FIGURE 1.

Activated T lymphocytes from SLE patients fail to produce IL-17F. Primary T lymphocytes from healthy control individuals, SLE patients, and control individuals with other autoimmune diseases (DC; rheumatoid arthritis and psoriatic arthritis) were cultured in the presence or absence (not significant; NS) of anti-CD3 and anti-CD28 antibodies. After 72 h, cells were harvested and subjected to qRT-PCR; supernatants were subjected to IL-17A and IL-17F ELISA. A, T lymphocytes from SLE patients express significantly more IL-17A mRNA in response to stimulation with anti-CD3/CD28 antibodies when compared with T lymphocytes from healthy controls (left).
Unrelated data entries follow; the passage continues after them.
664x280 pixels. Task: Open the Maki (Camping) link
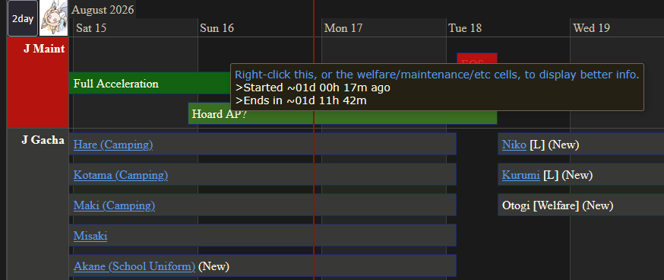click(x=114, y=205)
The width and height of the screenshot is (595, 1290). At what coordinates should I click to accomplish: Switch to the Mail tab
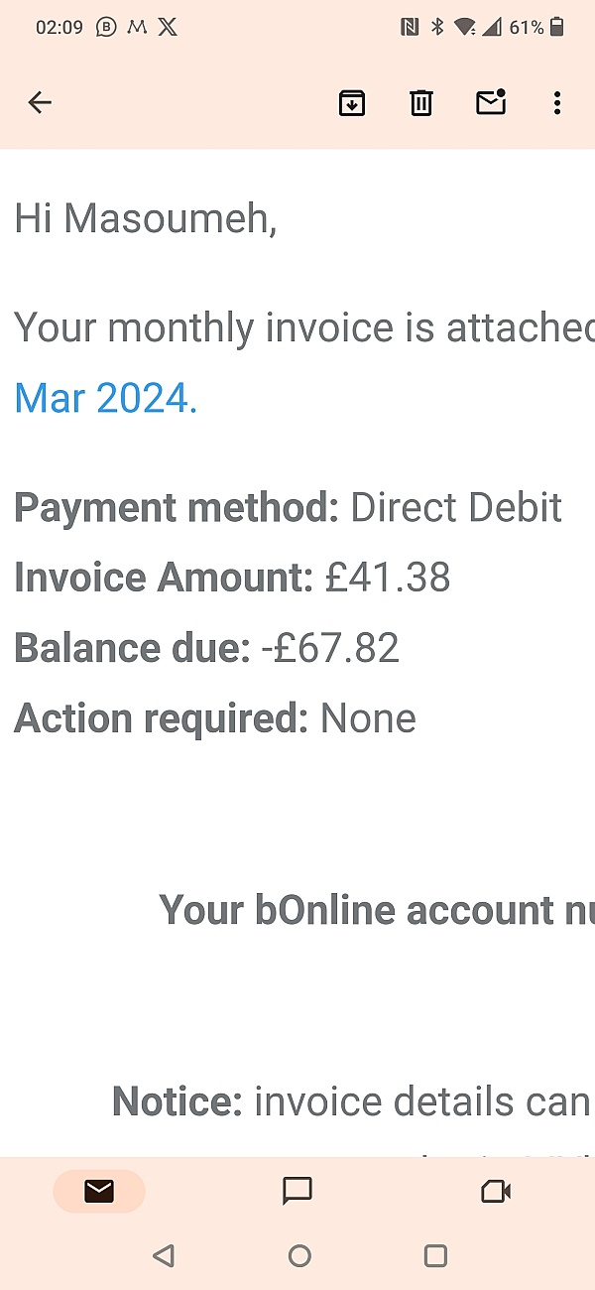(x=99, y=1192)
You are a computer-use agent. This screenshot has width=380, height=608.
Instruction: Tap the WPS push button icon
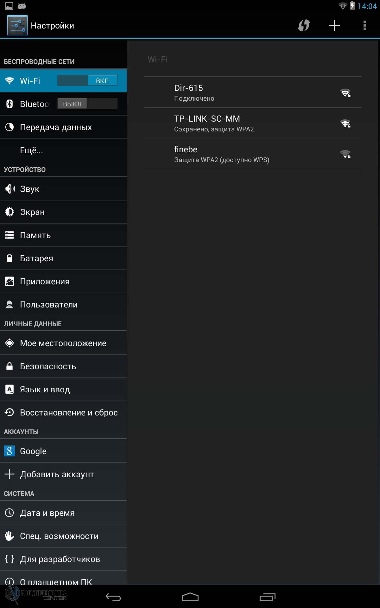[304, 25]
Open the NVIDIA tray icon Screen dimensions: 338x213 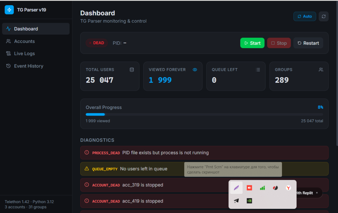coord(250,201)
T lymphocytes from healthy controls and SLE patients produce comparable amounts of IL-17A protein in response to T cell activation (72 h), whereas resting and activated T lymphocytes from DC patients produce lower amounts of IL-17A (right). B, T lymphocytes from SLE patients express significantly lower amounts of IL-17F mRNA in response to stimulation with anti-CD3/CD28 antibodies when compared with T lymphocytes from healthy controls (left). T lymphocytes from healthy controls and DC patients produce significantly more IL-17F in response to T cell activation, whereas resting and activated T lymphocytes from SLE patients fail to produce IL-17F (right). C, failure to express IL-17F protein results in an increased IL-17A/IL-17F (protein) ratio of SLE T lymphocytes when compared with healthy control and autoimmune disease control T cells. Black bars, IL-17A/IL-17F ratio in unstimulated cells; gray bars, cells after stimulation with anti-CD3/CD28 antibodies for 72 h. Error bars, S.D.